Yume Goto

Personal information
- Nationality: Japanese
- Born: 25 February 2000 (age 26)

Sport
- Sport: Athletics
- Event: Middle distance running

Achievements and titles
- Personal bests: 1500m: 4.09.41 (Paris, 2024)

Medal record
Women's Athletics
Representing Japan
Asian Championships
| Silver medal – second place | 2023 Bangkok | 1500 m |
Asian Indoor Athletics Championships
| Silver medal – second place | 2023 Astana | 1500 m |

= Yume Goto =

Japanese athlete (born 2000)

Yume Goto (後藤 夢, born 25 February 2000) is a Japanese middle distance runner. She was a silver medalist at the Asian Indoor Athletics Championships and Asian Athletics Championships in 2023 in the 1500 metres.

==Career==
She was a silver medalist at the 2023 Asian Indoor Athletics Championships in Astana over 1500 metres. She was a silver medalist in the 1500 metres at the 2023 Asian Athletics Championships in Bangkok.

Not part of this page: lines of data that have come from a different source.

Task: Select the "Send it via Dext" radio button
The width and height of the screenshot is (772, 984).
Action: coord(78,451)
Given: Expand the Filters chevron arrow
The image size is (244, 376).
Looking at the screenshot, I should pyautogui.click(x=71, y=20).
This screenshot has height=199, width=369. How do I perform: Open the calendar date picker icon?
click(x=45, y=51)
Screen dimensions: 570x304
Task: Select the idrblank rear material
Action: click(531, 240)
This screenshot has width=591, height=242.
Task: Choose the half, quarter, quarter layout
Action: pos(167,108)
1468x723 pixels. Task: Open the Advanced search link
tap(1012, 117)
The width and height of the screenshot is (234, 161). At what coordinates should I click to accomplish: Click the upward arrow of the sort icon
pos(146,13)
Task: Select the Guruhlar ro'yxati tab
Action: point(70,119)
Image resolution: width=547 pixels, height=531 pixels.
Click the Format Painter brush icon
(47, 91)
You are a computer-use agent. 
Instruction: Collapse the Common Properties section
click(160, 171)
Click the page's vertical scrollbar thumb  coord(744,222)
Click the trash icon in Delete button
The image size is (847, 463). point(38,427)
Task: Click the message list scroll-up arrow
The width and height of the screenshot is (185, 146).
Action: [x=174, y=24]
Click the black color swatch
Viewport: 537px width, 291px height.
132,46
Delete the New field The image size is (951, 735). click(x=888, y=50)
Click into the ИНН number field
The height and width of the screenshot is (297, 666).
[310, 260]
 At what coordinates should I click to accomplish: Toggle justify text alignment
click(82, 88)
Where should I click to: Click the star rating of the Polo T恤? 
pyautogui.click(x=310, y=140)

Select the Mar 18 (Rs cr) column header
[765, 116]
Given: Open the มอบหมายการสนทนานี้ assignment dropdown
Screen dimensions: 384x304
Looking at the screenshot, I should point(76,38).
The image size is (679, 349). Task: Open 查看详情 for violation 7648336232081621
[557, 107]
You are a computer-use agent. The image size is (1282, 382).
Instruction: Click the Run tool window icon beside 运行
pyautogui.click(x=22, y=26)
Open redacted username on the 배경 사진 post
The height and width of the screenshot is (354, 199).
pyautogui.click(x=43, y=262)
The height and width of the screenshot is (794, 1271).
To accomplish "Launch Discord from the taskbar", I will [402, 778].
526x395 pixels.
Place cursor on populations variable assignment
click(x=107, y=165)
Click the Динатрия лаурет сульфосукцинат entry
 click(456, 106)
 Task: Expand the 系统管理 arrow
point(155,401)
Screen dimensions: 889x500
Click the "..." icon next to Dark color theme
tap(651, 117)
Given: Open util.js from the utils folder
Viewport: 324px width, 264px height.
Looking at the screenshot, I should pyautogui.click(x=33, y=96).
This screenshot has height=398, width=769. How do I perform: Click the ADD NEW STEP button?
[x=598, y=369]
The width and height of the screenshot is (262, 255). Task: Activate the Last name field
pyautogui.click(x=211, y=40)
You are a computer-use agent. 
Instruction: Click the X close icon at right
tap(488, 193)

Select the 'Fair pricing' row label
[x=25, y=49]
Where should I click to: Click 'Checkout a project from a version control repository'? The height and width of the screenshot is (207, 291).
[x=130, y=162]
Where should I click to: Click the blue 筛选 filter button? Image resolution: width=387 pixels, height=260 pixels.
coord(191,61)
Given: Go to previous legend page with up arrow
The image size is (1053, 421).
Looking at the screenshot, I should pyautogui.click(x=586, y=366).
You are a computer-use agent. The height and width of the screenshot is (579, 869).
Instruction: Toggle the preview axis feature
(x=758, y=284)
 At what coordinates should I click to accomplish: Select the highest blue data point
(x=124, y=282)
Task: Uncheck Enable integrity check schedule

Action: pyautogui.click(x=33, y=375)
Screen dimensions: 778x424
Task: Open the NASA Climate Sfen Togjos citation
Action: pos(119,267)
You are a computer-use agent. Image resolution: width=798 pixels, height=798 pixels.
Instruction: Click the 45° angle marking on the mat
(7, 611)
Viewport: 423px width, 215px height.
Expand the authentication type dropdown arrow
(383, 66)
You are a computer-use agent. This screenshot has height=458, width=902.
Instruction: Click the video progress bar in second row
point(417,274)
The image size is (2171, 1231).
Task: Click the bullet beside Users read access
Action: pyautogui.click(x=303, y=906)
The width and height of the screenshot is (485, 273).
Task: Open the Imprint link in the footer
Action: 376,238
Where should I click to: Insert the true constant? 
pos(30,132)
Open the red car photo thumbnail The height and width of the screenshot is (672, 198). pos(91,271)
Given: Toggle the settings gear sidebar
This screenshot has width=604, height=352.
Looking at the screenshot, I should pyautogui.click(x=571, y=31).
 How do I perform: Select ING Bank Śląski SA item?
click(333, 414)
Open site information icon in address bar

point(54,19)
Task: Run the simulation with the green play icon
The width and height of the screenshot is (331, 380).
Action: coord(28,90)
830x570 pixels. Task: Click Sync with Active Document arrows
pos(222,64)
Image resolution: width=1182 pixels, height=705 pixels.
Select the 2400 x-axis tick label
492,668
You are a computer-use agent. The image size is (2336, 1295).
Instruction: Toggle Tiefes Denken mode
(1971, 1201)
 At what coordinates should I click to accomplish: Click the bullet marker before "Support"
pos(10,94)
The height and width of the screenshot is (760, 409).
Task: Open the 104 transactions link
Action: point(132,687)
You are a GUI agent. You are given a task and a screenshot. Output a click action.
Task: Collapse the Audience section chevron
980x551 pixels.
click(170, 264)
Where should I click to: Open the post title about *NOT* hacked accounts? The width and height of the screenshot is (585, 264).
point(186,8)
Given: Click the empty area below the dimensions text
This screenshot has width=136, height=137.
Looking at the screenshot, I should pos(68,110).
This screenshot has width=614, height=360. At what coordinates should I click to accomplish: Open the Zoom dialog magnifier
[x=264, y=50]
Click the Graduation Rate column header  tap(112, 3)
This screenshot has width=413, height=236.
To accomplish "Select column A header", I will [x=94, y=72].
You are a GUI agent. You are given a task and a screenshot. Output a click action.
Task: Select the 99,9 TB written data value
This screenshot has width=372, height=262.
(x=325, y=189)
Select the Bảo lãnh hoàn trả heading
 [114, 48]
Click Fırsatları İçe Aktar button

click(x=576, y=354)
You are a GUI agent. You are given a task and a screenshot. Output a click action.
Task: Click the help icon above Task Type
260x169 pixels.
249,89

She competed at the 2023 World Athletics Championships in Budapest over 1500 metres. She finished fifth at the delayed 2022 Asian Games 1500 metres race in Hangzhou in October 2023.

She competed in the 1500 metres at the 2024 Summer Olympics in Paris in August 2024, where she ran a new personal best time of 4:09.41.